What is being asked — Please output only the lines that begin at the line with "Task: Click the page number input field" and run through the end of the entries below, exactly as written. Drop all pictures.

╔══

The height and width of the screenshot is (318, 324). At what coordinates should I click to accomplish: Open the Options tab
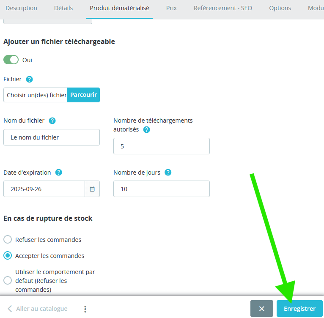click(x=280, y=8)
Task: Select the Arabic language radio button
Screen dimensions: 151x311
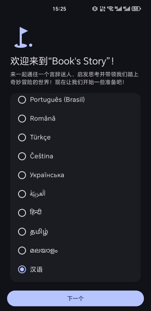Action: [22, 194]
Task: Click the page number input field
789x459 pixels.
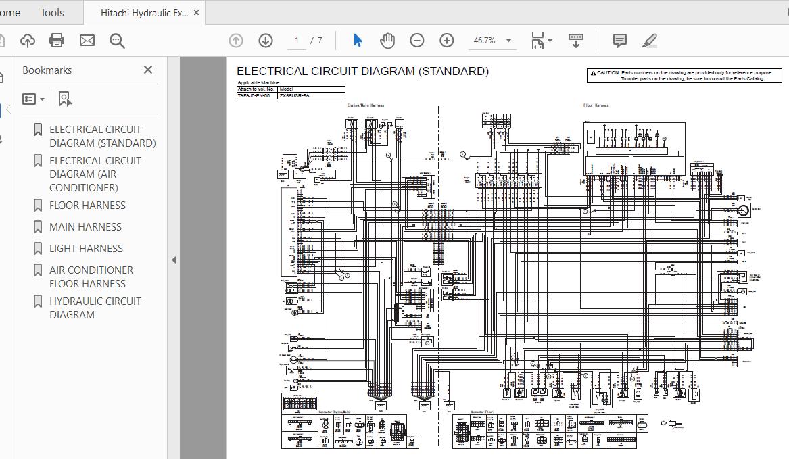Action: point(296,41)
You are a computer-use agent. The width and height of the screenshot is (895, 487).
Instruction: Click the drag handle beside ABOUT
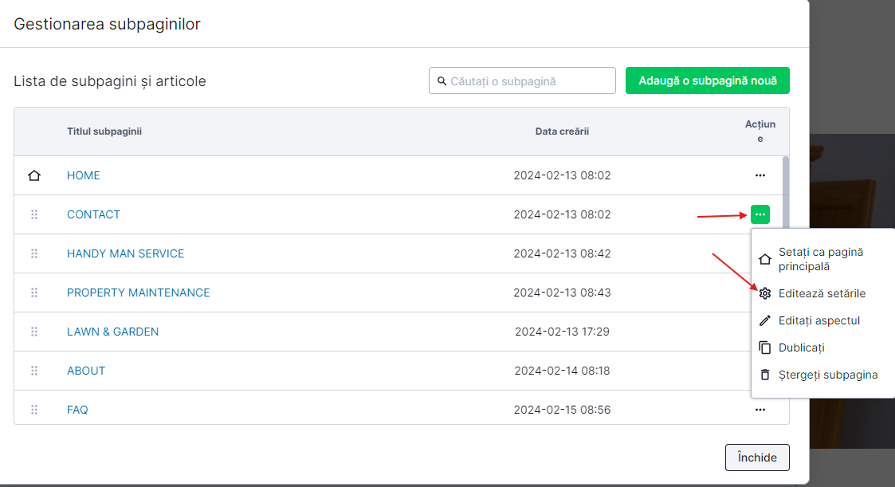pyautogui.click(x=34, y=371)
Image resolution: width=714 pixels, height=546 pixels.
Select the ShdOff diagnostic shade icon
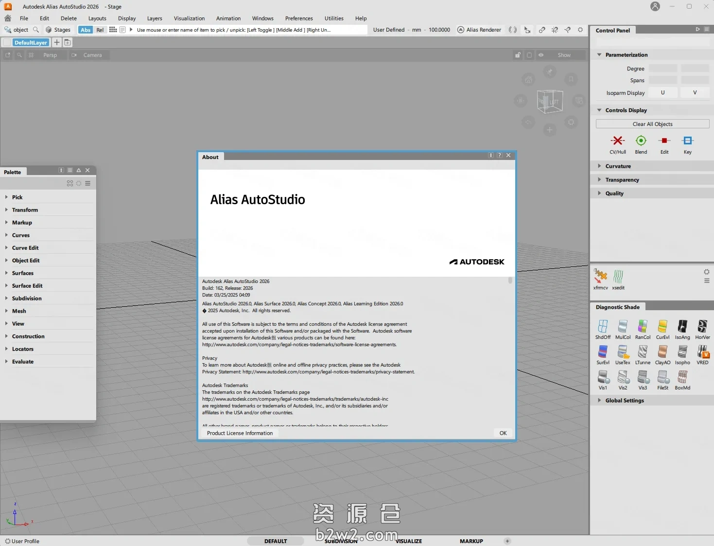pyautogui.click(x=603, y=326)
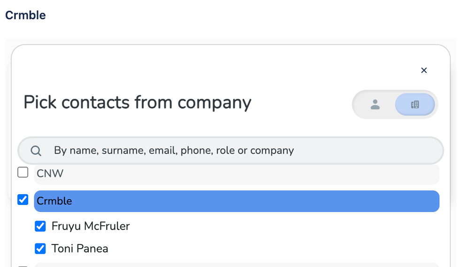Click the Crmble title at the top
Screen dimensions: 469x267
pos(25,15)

╚══

Task solution —
Task: Click the page number input field
789x459 pixels.
Action: point(296,41)
You are a computer-use agent. The width and height of the screenshot is (895, 487).
Instruction: Click the drag handle beside ABOUT
pyautogui.click(x=34, y=371)
Image resolution: width=714 pixels, height=546 pixels.
Select the ShdOff diagnostic shade icon
pyautogui.click(x=603, y=326)
Click the Crmble title at the top
Screen dimensions: 469x267
pos(25,15)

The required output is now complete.